The online lettings agency Howsy is reported to have been acquired by a national chain after a ‘distressed sale’ following its failure to raise sufficient funds.

Its website is still operating but when Letting Agent Today contacted the agency by telephone, the call was terminated when we asked about the sale of the company.

No details about the buyer have been released officially.


Set up in 2016 under the name ‘No Agent’ the Howsy operation went on to raise £350,000 later that year; in 2018 it fully rebranded as Howsy and raised £5m in 2019; it was reported to have secured another £2.29m in 2020.

In quick order it acquired rival online services Urban in 2019, Upad in 2020 and The Happy Tenant Company in 2021. 

Howsy described itself this way: “A new concept designed to shake up the way renting works for good. We’re on a mission to create a simple, intuitive and fairly priced experience that’s powered by new ideas and brilliant technology. Mixing smart tech and know-how, we have a deep understanding of what renters want and landlords need. We know the world of renting can be tough – boilers do break down at weekends, but it’s our job to fix things efficiently, honestly and with a smile on our face. It is possible to combine a great deal with low-cost service.”

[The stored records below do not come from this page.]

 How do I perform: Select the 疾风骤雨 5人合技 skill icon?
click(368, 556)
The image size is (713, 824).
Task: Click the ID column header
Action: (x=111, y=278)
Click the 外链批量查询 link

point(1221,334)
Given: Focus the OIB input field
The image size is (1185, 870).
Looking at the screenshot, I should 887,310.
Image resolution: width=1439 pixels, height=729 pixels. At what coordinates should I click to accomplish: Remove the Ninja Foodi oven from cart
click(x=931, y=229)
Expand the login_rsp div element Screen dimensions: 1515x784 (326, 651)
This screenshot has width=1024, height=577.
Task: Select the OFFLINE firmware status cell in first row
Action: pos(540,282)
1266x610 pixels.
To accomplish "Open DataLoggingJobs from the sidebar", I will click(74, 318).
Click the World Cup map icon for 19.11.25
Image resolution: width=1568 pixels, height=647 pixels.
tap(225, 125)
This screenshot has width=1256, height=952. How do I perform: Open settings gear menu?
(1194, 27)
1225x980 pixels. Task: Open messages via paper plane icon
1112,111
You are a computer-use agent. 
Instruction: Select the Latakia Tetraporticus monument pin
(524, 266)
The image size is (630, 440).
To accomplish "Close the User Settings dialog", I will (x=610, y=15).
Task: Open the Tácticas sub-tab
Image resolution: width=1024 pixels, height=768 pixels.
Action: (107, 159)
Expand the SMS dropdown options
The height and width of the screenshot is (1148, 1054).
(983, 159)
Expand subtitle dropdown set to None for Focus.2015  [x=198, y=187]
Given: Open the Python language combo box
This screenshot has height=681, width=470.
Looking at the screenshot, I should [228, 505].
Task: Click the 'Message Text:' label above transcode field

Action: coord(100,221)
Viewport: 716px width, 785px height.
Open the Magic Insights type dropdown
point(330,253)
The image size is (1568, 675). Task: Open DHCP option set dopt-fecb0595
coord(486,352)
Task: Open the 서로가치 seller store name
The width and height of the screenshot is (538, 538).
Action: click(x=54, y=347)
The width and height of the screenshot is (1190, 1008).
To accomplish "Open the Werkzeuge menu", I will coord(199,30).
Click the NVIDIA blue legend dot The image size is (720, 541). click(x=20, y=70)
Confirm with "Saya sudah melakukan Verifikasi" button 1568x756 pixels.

Howsy was reported to have some 8,000 units under management - it offered landlords a fixed-price property and tenancy management service.

  • Algarve  Investor

    Another one bites the dust. Sad to see any company fail, but another example of a low-cost service being unsustainable in the long-term.

    You have to wonder where all that money they raised went - and what those investors who ploughed the money in now think about that move?

  • Vilesh Rew

    "A new concept designed to shake up the way renting works for good" Whenever you read nonsense like this on someone's website, you know they're full of it. Why in the hell did people give them over £7m????? I presume there were big salaries for the founders each month for 3-4 years whilst income was minimal. Not sure if I feel sorry for the investors or just that "a fool and his money are easily parted".
    The one true thing they said is that things can be done "efficiently, honestly and with a smile on our face", but generally that comes from having a good business infrastructure, working ethics and plain hard work, not just through "new ideas and brilliant technology".

  • Kristjan Byfield

    Yet another validation that disrupting lettings in the UK in nigh-on impossible- at least from a commercial standpoint. Howsy's latest accounts filed in December show cumulative losses of nearly £11m- nearly £4m of that in the previous 12 months. The myth perpetuated by disruptors, that operating at a transactional loss will somehow swing to profit given volume, almost never bears fruit. With virtually every established online letting agent (urban, upad & HTC) bundled up within Howsy (apart from PB) any player or investor coming in to the online letting agent sector must have something special. Mashroom & Propertyloop are trying the free model (earning from ancillary services)- but if fees don't work (with additional revenue) then you have to wonder how long they can survive. The only viable way I can see is for digital agent to charge marketrate fees and differentiate on tech and tech alone- much like Monzo, Starling etc have done with banking.

  • jeremy clarke

    Why do none of these disruptors not think why agents operate a fee structure? It's because we agents know what it costs to run our businesses and make a profit, proven over many years. Hopefully investors will soon learn that anyone offering to disrupt the market is the place not to invest!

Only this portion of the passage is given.